Problem to work on
From the data below, set down exactly the lines between the one holding "Collapse sidebar with メニューを閉じる" and the one holding "Given: Select the Web Service Client entry", inclusive, and no others.

Working data
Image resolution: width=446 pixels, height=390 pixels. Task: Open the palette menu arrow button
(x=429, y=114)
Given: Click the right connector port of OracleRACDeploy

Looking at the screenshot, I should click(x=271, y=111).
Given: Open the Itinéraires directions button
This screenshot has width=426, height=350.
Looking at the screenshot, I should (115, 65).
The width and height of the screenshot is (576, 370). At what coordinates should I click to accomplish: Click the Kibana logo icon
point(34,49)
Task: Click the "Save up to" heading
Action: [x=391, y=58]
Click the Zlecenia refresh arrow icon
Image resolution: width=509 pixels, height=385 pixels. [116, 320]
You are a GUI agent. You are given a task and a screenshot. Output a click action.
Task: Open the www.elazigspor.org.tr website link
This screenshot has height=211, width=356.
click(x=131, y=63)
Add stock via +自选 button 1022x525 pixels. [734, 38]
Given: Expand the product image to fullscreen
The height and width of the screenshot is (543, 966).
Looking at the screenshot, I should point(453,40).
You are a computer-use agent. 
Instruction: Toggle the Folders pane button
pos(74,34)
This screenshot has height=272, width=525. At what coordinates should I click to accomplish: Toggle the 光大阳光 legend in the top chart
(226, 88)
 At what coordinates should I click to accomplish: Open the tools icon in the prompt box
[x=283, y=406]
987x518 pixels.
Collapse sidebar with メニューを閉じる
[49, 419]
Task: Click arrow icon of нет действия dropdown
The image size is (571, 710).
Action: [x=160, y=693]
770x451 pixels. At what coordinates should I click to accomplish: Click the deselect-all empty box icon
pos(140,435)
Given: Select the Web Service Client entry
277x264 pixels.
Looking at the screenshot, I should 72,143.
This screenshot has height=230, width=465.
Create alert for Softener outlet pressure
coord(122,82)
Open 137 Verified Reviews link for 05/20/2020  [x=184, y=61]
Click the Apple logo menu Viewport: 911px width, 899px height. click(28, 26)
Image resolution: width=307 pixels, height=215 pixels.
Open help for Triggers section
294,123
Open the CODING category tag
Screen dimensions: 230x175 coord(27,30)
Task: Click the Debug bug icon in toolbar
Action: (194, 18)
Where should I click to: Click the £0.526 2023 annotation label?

Answer space
Collapse sidebar with メニューを閉じる
[49, 419]
Task: Click arrow icon of нет действия dropdown
The image size is (571, 710).
Action: [x=160, y=693]
770x451 pixels. At what coordinates should I click to accomplish: Click the deselect-all empty box icon
pos(140,435)
Given: Select the Web Service Client entry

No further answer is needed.